Pas depuis Martin ScorseseSilencea un film qui réfléchit si soigneusement à ce que la foi peut et ne peut pas faire.Photo: Netflix

DansSociété de la Neige, rester en vie est une horreur. Les séquences d'action de l'adaptation du réalisateur JA Bayona deLa Société de la Neige, le livre de Pablo Vierci sur le crash du vol 571 de l'armée de l'air uruguayenne en 1972 dans les Andes, est saisissant, voire sinistre. Les bruits des os qui craquent et du sang chaud qui siffle sur la neige blanche ; la claustrophobie d'être enseveli dans une avalanche en temps réel ; une main pâle et émaciée fouillant dans un tas d'os pour arracher la dernière viande des côtes d'un ami.Société de la Neigemet souvent à l’épreuve notre compréhension du corps humain et de la dignité inhérente que nous supposons qui lui est due. Ce qui élève le film au-dessus du gore trauma-porno et le pousse vers la transcendance, c'est la façon dont son scénario philosophique et ses performances inébranlables abordent la question de savoir si la survie est une transgression contre Dieu. Pas depuis Martin ScorseseSilenceUn film nous a-t-il si efficacement demandé de nous demander si la foi est une bienveillance ou un fléau.

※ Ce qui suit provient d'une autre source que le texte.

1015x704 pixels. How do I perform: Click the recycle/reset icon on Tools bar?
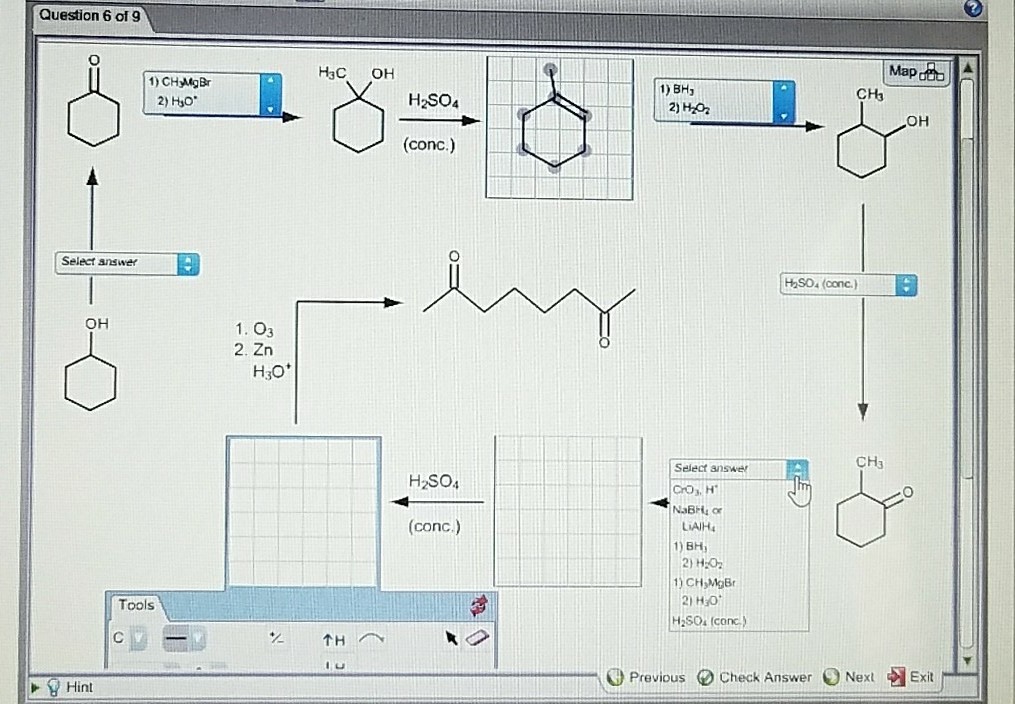point(478,604)
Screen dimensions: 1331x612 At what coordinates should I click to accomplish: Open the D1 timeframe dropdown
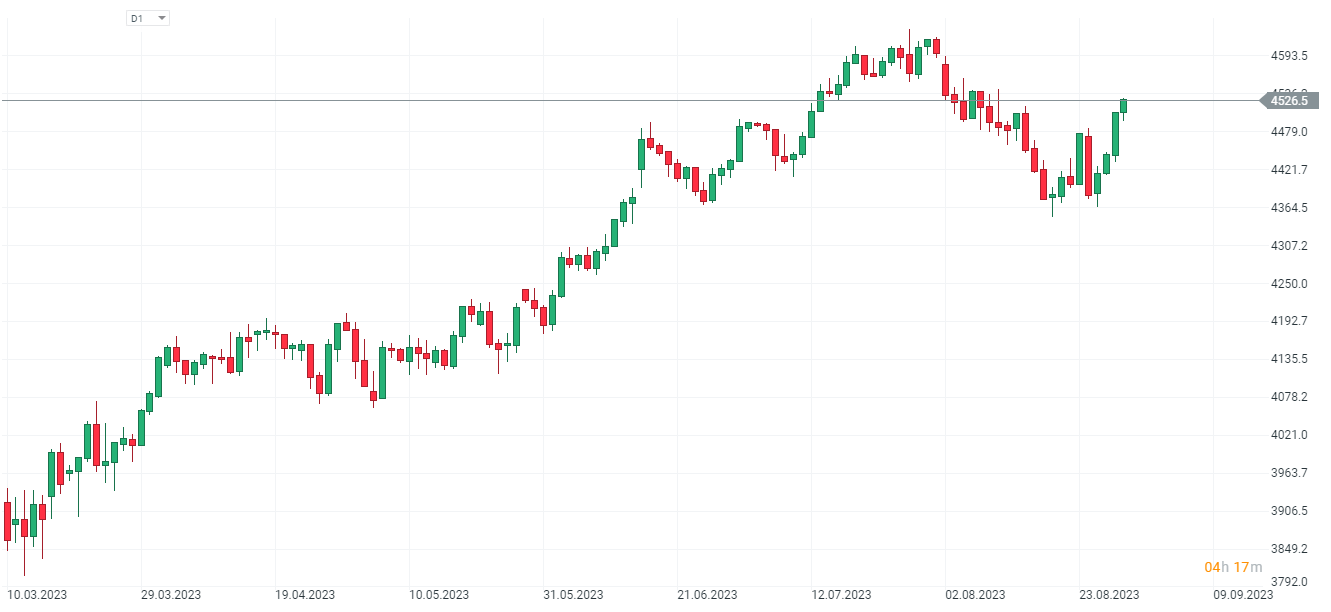coord(148,18)
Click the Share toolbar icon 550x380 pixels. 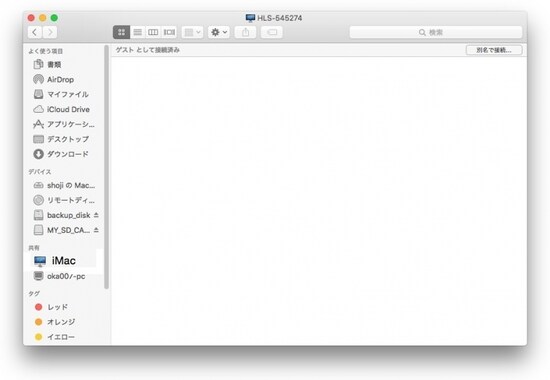[x=246, y=32]
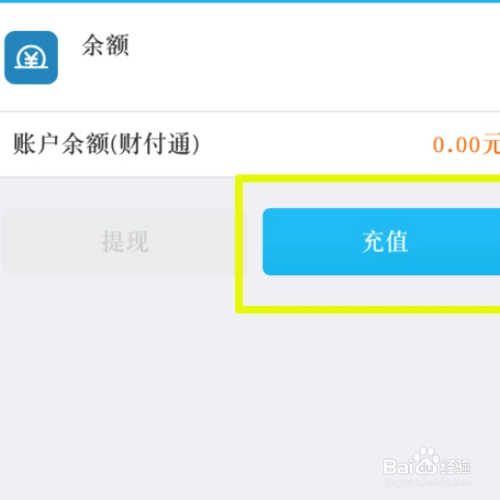Click the 提现 label text
Screen dimensions: 500x500
point(125,241)
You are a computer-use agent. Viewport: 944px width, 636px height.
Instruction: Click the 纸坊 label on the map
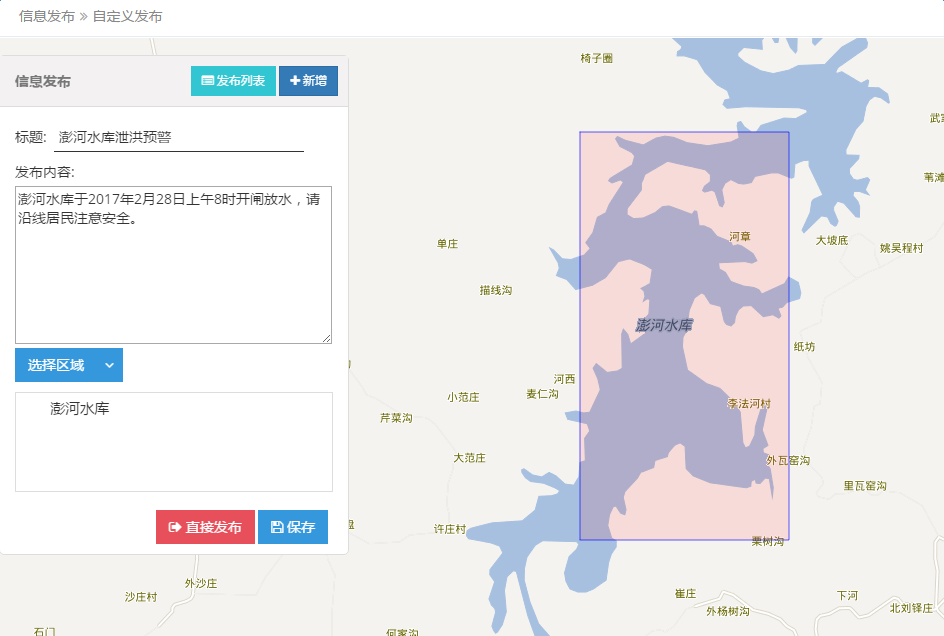point(804,347)
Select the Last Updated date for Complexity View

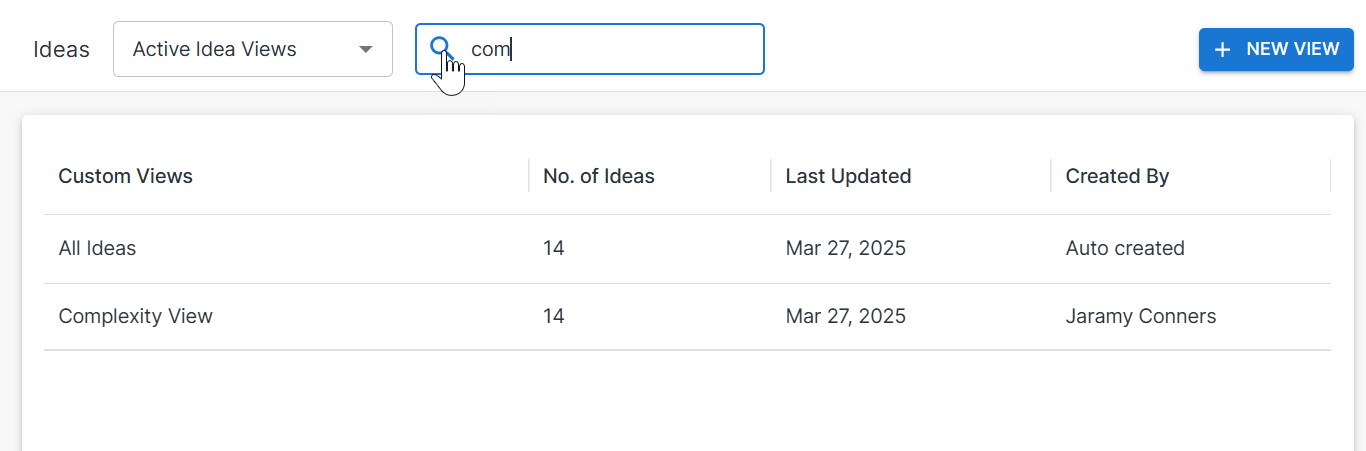(x=845, y=316)
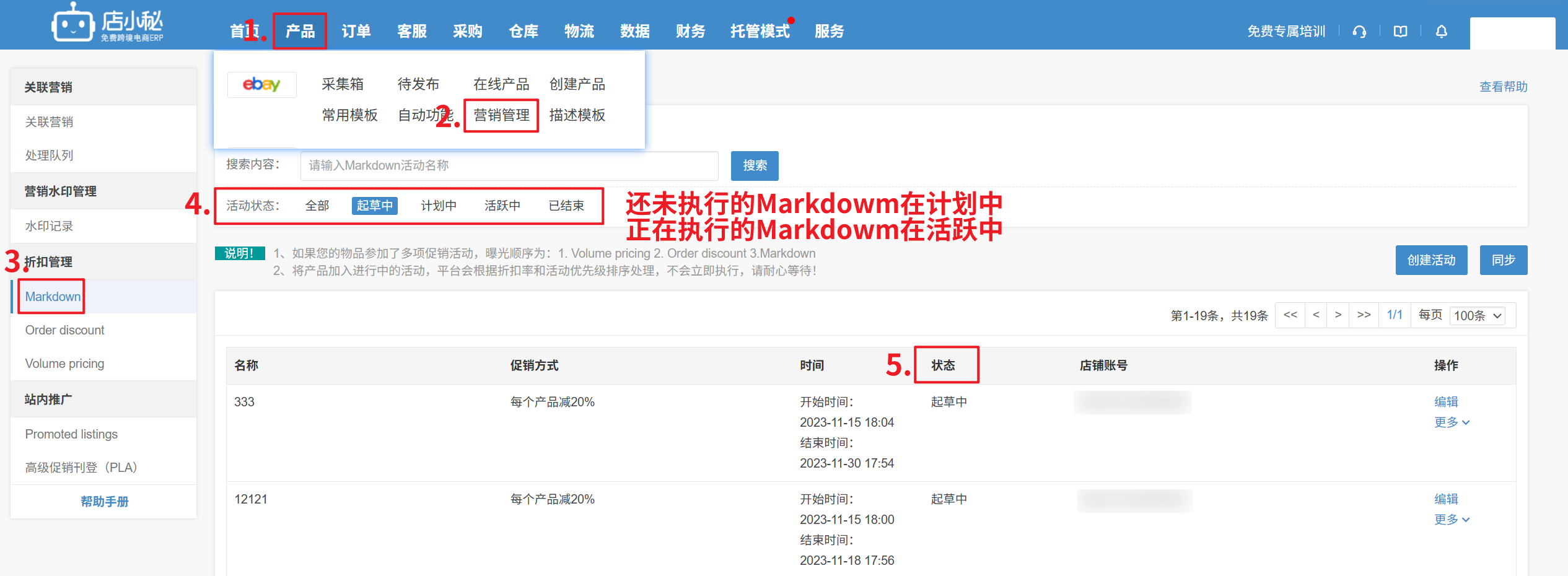Open the 100条 per-page dropdown

coord(1478,316)
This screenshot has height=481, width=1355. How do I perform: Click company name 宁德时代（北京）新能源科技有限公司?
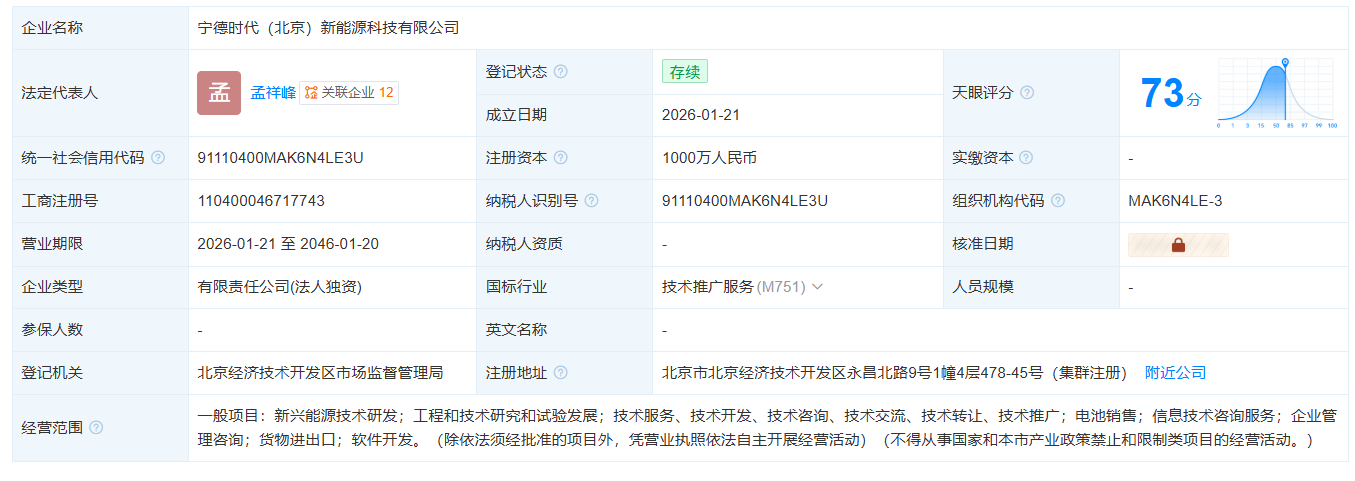tap(328, 28)
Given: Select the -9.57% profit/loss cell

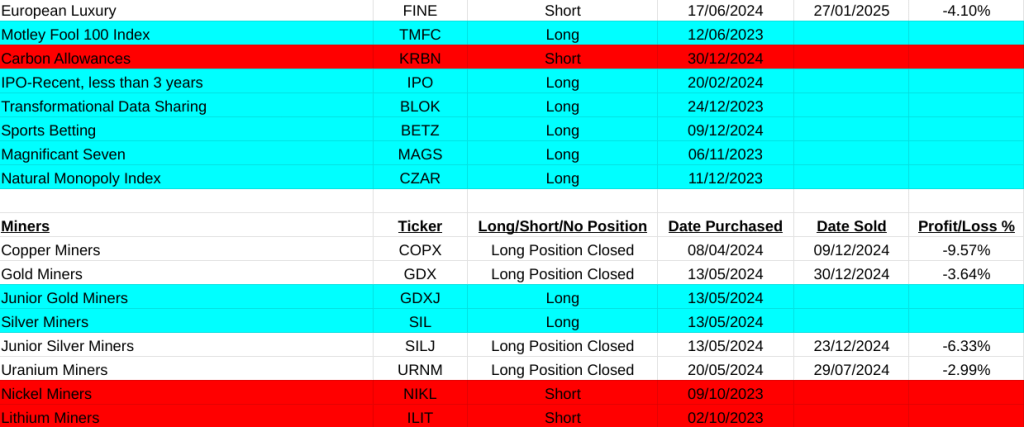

Société de la Neige(maintenant sur Netflix) est divisé en un avant et un après. Nous rencontrons les membres de l'équipe de rugby amateur Old Christians Club de Montevideo, en Uruguay – frères et sœurs, cousins, amis – qui décident d'affréter un avion pour un match au Chili. Le narrateur Numa, interprété par Enzo Vogrincic, n'en connaît que quelques-uns lorsqu'il accepte d'y aller. Mais le voyage se positionne comme une sorte de dernier hourra de jeunesse ; de nombreux membres de l'équipe sont au début de la vingtaine et se dirigent vers un emploi, des relations et plus généralement l'âge adulte ; lorsqu'ils posent ensemble devant l'avion pour une photo, ils sont vibrants, aux joues rouges et au corps fort. La nature quotidienne du transport aérien est un peu trop visible ici, Bayona traversant ses coéquipiers rassurant les parents et les amoureux sur le fait que le voyage en Uruguay n'a rien à craindre. Cette configuration est cependant minée par ce qui se passe après le décollage et par la façon dont Bayona nous lance, avec cacophonie et discorde, dans ce qui se déroule après.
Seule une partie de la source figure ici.